##### Material provided #####

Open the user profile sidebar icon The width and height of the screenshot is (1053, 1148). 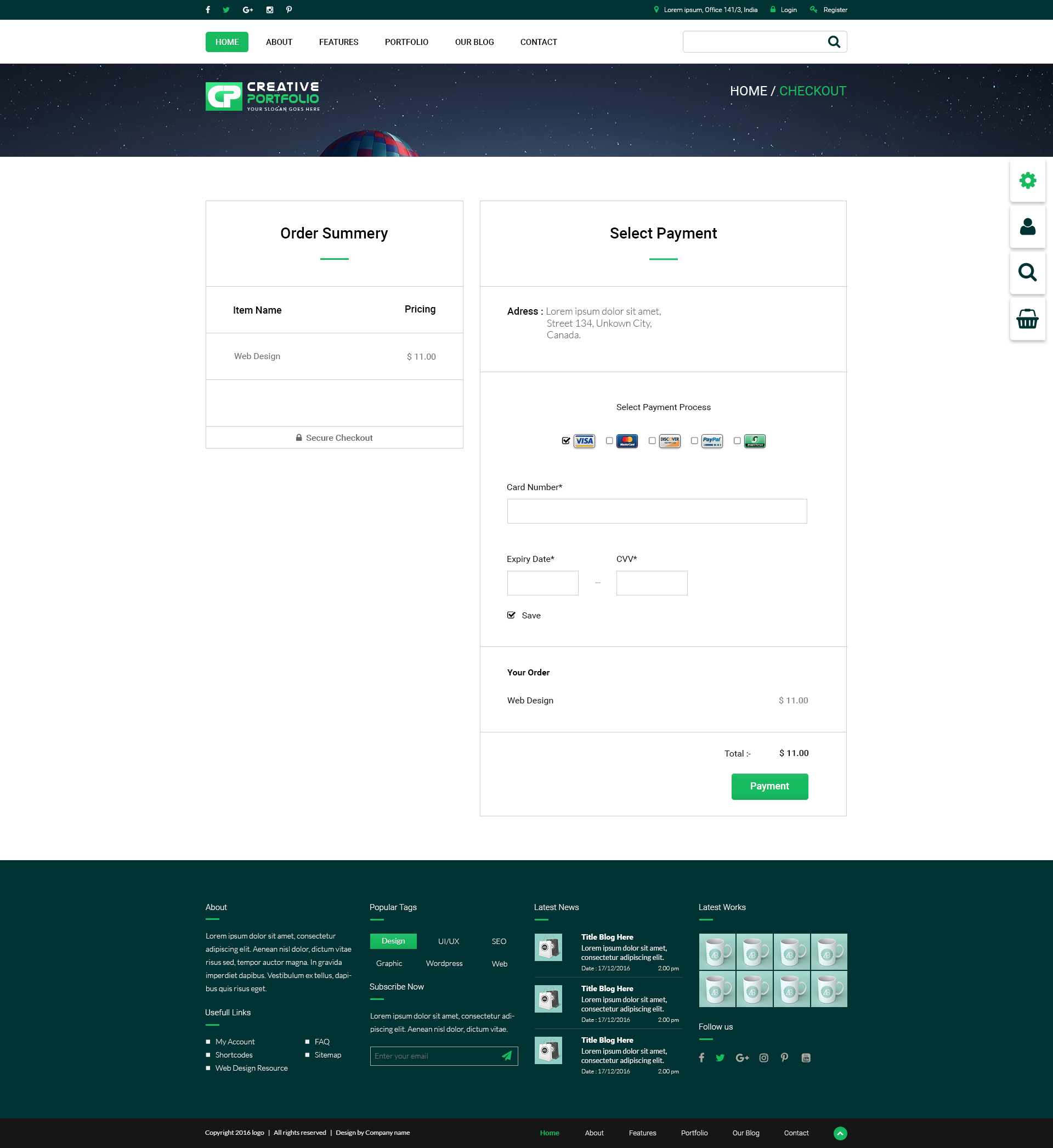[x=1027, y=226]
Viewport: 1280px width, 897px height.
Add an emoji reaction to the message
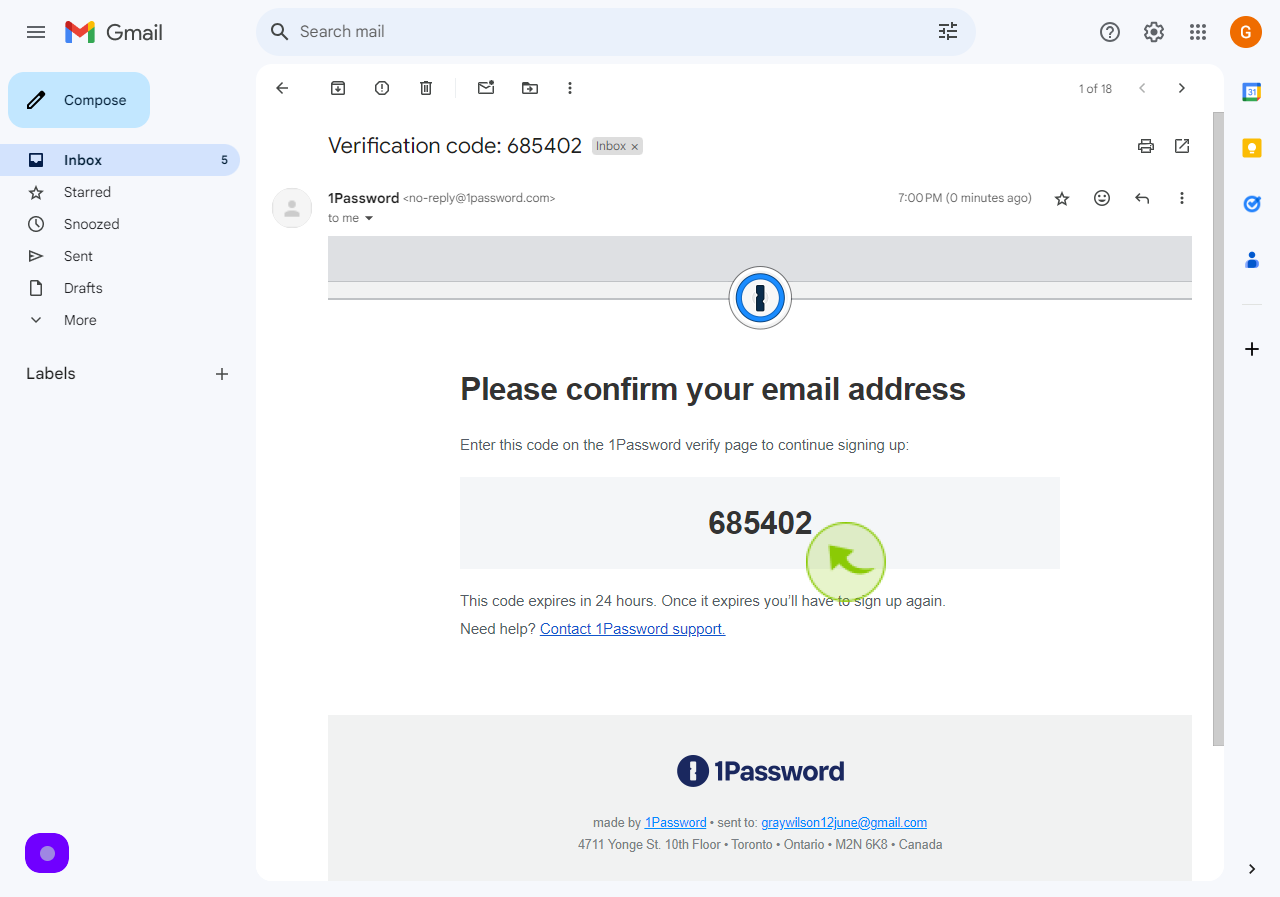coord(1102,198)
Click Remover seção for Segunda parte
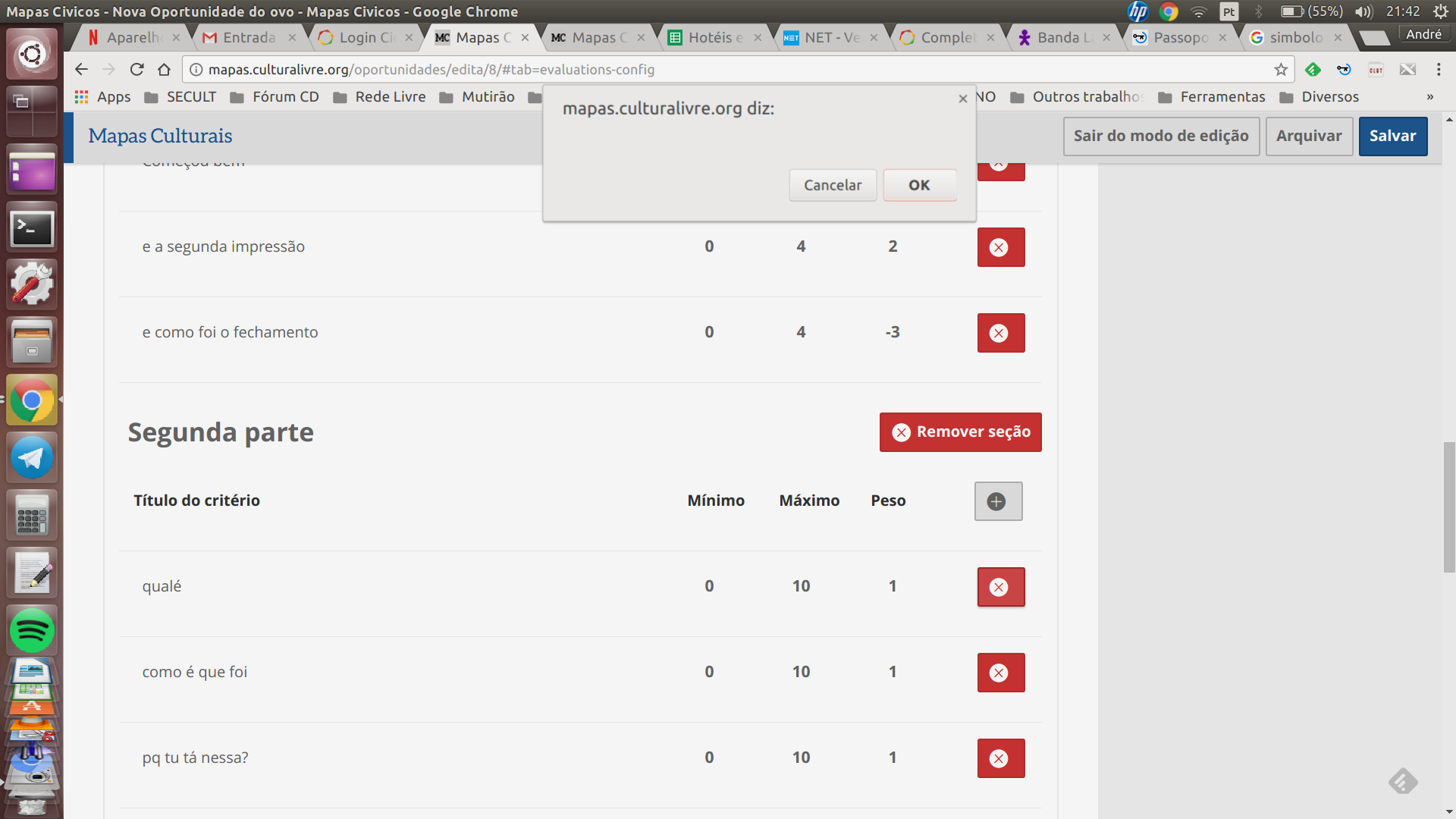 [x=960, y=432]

#####

■ Exercise instructions
Starting at the line that contains "Viewport: 1280px width, 897px height." and ending at the last line of the items, reproduce every line, including the requests. Multiply each coordinate in the answers by 0.6 and round to the nearest whole number with halves going up, leaving out the pictures.

■ Exercise result
Viewport: 1280px width, 897px height.
Add an emoji reaction to the message
coord(661,119)
Click Remover seção for Segunda parte
 [x=576, y=259]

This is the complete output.